Because whether I fully understood why I was there or not, someone else did. Someone decided I belonged in that room. Someone believed I could add value.

And at that point, the only thing left was whether I was going to trust that or let fear decide for me.

That’s the same realization that shows up in What a 61-Year-Old Wants Guys in Their 20s To Know with Martino. Clarity doesn’t come before action. It comes after you take it.

Saying Something Anyway

So I spoke up.

“I made the comment. I decided to go with the fact that I’m here for a reason. Whether they are more skilled than me or have years of experience on me, I’m still with them in the room.”

It wasn’t groundbreaking. It wasn’t perfectly phrased. But it was mine.

And that mattered more than sounding impressive.

Imposter syndrome doesn’t disappear when you say the perfect thing. It disappears when you stop letting fear decide how much space you’re allowed to take up.

Why Imposter Syndrome Feels So Real

Imposter syndrome convinces you that you slipped through the cracks. That you fooled people into thinking you belong. That the second you open your mouth, everyone will realize they made a mistake.

But slow that thought down.

Do you really believe that multiple people independently misjudged you? That hiring managers, teammates, and leaders all somehow got it wrong?

Research from Psychology Today backs this up. Imposter syndrome is most common in high-achieving, self-aware people because they actually understand what they don’t know. That awareness gets misread as incompetence.

“If you decide that you’re not good enough to be there, then your wish will come true. Your thought will soon become your reality.”

That line stuck with me because it’s brutally accurate.

The moment you tell yourself you don’t belong, you start acting like it. You speak less. You contribute less. You disappear. And suddenly the fear becomes self-fulfilling.

That same pattern shows up in How Do I Build Confidence When I'm Feeling Behind? Confidence isn’t volume. It’s presence.

The Perspective That Changed Everything

Later, I had another thought.

What if everyone else on that call felt the same way?

“Is everybody experiencing imposter syndrome? Does everybody wonder if what they say will be valuable?”

You never really know what’s happening in someone else’s head. But once you accept that most people are just trying not to sound stupid, the room feels different.

You stop comparing timelines.
You stop measuring experience like it’s a competition.
You focus on what you can contribute right now.

That’s when confidence stops being performative and starts being grounded.

Take the Swing

At the end of the episode, I wrote something down that I keep coming back to.

“Why let the fear of striking out deter you from swinging? You’re already at the plate.

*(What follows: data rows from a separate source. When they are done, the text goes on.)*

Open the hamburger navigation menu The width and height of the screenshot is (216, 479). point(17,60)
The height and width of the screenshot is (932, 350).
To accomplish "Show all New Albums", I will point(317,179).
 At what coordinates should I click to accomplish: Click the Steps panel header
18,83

You can take the swing, or you can say the thing.”

That’s the whole point.

You’re already in the room.
You’re already on the call.
You’re already at the table.

You don’t control how people react. You only control whether you show up.

And choosing to show up is confidence.

The Truth About Belonging

You’re not where you are by accident.

You didn’t get lucky. You didn’t sneak in. You were invited. You were trusted. You earned your seat, even if you don’t fully see why yet.

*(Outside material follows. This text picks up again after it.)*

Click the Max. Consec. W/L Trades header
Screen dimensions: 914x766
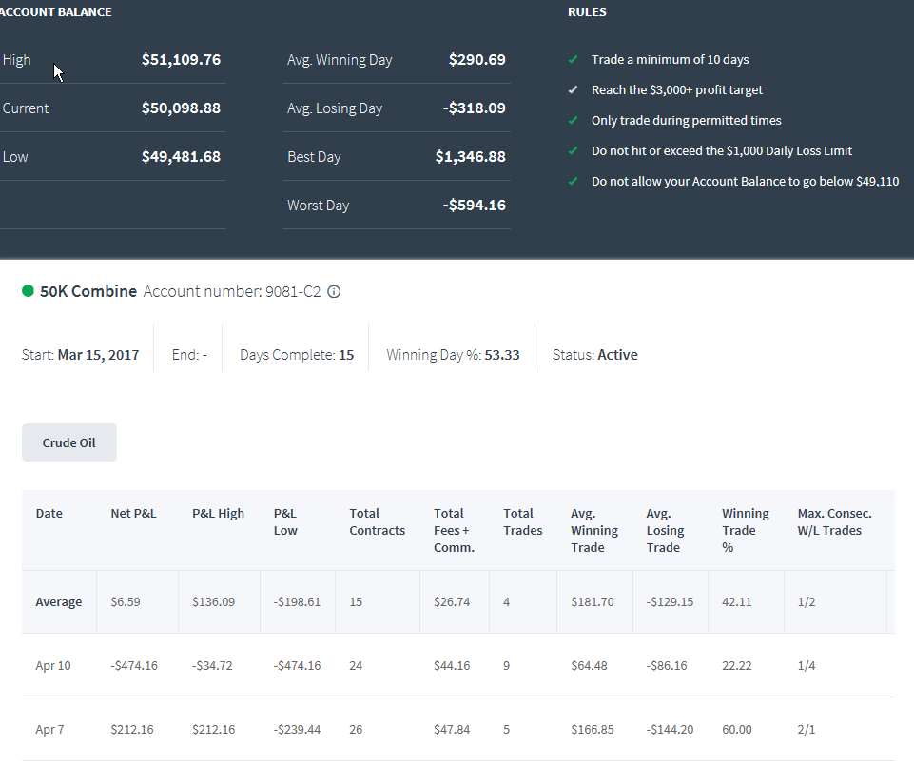tap(835, 521)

Belonging doesn’t come from feeling ready.
It comes from showing up before you feel ready and realizing you’re still standing.

The next time imposter syndrome hits, remind yourself of this.

You’re there for a reason.

Now the only question is what you’re going to do with it.

FAQ: Imposter Syndrome at Work and in Life

Why does imposter syndrome hit right before I speak?
Because that’s the moment where visibility matters. Fear gets loud when you’re about to be seen.

Does imposter syndrome mean I’m actually underqualified?
No. It usually means you care and are aware of your growth. Underqualified people rarely question themselves.

How do I push through imposter syndrome in meetings?
Ground yourself in one simple fact: you were invited for a reason. Speak from your perspective, not from comparison.

Does imposter syndrome ever go away completely?
Not always. But it gets quieter the more often you act despite it.